Compositional bias between disordered and ordered residues was analysed. While no significant differences were observed among nonpolar residues, polar aa Proline and Serine were the most common residues within disordered regions. An overall significant depletion in aromatic and positively charged aa and enrichment of polar uncharged aa were seen within disordered regions (Supplementary Figure S1). Since PTMs and IDRs commonly coincided, 36% residues within IDRs accumulated PTM sites; with 50, 33, 4 and 3 Phosphorylation, Carboxylation, Ubiquitination, Sulfation and Acetylation sites, respectively; but just two Methylation sites that are known as prominent histone modifiers. The tool DISPHOS detected 84 PTM residues within these terminal IDRs, only 34 PTM sites contained nsSNPs and just one nsSNP (S1759G) was predicted to be pathogenic SNP effect analysis. Additionally, these IDRs were found to be prominent sites for DNA and protein binding (Figure 5A).
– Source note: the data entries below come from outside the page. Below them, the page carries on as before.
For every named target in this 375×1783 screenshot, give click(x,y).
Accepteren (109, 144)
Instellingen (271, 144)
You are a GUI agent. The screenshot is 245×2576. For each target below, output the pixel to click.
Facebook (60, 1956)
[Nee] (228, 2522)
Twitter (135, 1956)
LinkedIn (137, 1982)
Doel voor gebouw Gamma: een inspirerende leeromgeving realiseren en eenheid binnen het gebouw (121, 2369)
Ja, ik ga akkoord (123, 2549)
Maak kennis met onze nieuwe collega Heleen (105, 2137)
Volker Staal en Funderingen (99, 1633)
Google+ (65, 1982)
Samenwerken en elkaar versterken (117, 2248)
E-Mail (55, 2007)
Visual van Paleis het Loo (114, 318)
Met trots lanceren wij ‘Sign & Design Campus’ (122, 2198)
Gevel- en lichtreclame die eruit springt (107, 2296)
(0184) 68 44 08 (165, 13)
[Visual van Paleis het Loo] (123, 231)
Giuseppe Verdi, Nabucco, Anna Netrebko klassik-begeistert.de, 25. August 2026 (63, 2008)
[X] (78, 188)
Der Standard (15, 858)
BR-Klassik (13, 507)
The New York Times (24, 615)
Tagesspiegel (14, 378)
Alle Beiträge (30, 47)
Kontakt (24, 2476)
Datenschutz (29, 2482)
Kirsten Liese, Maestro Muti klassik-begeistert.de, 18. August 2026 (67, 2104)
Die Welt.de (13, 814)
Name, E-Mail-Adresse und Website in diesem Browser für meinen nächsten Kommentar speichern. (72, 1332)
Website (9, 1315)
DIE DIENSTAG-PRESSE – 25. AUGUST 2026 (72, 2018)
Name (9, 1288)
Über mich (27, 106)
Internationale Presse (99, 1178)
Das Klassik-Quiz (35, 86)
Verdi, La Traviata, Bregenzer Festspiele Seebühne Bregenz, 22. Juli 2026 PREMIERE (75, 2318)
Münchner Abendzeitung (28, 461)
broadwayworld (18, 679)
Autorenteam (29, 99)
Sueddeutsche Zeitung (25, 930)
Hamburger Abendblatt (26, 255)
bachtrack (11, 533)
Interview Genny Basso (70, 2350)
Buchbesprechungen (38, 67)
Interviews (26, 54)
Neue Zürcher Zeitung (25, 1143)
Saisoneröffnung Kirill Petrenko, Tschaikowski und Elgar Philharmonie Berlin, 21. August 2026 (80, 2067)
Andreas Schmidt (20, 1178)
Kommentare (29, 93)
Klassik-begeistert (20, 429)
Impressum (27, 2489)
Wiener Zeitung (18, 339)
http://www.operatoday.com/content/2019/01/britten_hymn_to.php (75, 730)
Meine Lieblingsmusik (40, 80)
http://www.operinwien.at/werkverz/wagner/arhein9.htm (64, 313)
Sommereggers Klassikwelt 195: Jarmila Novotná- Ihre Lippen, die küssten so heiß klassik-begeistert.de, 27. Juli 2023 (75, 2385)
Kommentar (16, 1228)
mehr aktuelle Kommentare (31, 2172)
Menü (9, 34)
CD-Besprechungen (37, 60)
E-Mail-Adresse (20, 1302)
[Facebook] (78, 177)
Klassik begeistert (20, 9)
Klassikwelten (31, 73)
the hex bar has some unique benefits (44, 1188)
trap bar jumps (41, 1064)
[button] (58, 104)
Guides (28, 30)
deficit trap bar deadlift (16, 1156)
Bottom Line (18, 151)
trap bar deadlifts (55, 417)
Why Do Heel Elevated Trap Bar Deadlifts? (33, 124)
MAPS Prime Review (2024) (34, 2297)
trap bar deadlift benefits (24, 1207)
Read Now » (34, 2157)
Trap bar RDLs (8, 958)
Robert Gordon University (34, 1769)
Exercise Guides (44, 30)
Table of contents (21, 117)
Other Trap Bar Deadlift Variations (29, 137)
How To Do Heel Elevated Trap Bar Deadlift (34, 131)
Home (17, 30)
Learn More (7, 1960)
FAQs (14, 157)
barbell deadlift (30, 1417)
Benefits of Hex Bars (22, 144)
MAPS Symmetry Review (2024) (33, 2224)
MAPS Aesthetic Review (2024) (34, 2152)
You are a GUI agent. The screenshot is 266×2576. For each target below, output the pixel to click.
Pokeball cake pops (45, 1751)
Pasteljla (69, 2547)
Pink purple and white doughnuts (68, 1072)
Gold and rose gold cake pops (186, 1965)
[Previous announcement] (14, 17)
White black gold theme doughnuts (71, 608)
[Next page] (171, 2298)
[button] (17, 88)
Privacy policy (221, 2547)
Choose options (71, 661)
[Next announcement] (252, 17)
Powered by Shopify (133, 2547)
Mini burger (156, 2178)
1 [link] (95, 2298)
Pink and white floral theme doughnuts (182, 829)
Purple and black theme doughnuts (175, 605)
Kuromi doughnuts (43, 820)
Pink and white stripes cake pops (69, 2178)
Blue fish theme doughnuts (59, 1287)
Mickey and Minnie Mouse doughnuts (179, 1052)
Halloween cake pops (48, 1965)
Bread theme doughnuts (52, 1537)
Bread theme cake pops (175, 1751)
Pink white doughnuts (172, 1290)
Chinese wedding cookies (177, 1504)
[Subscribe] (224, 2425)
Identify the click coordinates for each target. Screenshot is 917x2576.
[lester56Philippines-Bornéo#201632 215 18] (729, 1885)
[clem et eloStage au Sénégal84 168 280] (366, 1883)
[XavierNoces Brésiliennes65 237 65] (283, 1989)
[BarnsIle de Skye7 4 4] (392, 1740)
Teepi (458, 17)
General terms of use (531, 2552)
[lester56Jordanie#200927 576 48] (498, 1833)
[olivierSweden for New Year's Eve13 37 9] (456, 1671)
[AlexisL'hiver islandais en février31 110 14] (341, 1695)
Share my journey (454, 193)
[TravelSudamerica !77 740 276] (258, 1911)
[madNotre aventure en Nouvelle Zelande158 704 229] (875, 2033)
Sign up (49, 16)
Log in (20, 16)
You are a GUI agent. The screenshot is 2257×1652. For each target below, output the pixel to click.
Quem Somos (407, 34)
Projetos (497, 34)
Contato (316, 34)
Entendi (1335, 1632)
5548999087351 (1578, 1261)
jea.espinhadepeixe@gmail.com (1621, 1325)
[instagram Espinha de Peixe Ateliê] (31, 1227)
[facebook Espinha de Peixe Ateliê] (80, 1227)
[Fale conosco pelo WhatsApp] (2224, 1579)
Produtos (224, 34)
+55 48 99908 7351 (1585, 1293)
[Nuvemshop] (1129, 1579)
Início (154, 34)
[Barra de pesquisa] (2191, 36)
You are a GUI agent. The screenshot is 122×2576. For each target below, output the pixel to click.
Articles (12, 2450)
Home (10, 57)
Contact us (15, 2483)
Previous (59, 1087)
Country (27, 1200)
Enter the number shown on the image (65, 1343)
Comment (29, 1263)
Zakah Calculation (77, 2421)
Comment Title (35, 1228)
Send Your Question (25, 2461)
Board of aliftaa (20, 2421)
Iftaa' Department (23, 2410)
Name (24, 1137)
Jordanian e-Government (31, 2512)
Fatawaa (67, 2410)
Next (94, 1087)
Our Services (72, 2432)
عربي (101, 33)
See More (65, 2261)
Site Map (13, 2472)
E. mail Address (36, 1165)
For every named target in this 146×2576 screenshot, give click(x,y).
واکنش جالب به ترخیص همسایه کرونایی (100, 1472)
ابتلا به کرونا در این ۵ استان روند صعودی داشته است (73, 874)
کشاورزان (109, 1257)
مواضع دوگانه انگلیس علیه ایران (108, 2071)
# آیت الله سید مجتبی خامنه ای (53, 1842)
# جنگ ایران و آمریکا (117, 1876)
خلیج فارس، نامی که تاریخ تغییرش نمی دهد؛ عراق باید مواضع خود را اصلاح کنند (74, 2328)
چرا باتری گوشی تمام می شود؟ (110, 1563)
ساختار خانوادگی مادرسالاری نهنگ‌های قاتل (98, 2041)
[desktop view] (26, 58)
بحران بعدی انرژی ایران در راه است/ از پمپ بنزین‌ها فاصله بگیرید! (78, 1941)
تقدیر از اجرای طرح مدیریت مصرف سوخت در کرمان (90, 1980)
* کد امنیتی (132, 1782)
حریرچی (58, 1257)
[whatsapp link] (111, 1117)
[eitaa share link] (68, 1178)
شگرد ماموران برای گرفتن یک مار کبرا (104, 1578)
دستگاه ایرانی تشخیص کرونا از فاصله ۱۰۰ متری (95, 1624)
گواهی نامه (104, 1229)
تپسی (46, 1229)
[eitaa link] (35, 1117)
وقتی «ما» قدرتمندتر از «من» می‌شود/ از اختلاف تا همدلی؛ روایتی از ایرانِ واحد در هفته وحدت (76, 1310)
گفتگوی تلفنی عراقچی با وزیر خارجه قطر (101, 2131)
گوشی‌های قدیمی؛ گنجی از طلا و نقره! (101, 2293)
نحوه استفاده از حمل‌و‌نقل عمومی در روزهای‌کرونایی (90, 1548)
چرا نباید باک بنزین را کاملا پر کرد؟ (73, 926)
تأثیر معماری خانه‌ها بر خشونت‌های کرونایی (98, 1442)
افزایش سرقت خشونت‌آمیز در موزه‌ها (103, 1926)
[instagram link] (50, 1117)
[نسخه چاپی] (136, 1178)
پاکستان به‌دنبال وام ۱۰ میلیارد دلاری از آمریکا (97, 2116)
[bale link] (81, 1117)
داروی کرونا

Cluster analysis reveals several key characteristics of CHD SNPs:
Mutation cluster analysis of the prioritised 42 severely pathogenic nsSNPs identified two statistically significant clusters of aa substitutions above the clustering MPQS threshold of ≥ 0.5 (Supplementary Table S11A and Figure S2). Tool Mutant3D auto-selected PDB model 3mwy to evaluate the spatial arrangements of these variants. The first significant cluster was identified within the Helicase ATP-binding and SNF2_N domains involving residues 861, 920, 943 (Figure 5B, and Supplementary Figure S2- shown in yellow); whereas the second cluster included residues 1051, 1264, 1325 and 1333- located around SNF2_N and Helicase C-terminal domain (shown in red) indicating that these three domains are central to the precise functioning of the protein CHD8.
Additionally, we looked for statistically significant patterns of association between the occurrence of deleterious and destabilising variations, evolutionarily conserved and variable residues, as well as PTM sites on residues located within or outside domains of the protein. Our analysis revealed that there is a significant difference in the occurrence of truncating SNPs between general and ASD population atP-value 0.0001 (Supplementary Table S11B); that domain residues hosted severely deleterious aa substitutions than residues outside (P-value 0.0001 ); however, nsSNPs localisation within domains was moderately destabilising or stabilising (Supplementary Table S11C). Evolutionarily conserved residues were prominently segregated within signature regions (P-value 0.0001 ) and remarkably, PTMs were most often located outside domains (P-value 0.0108 ).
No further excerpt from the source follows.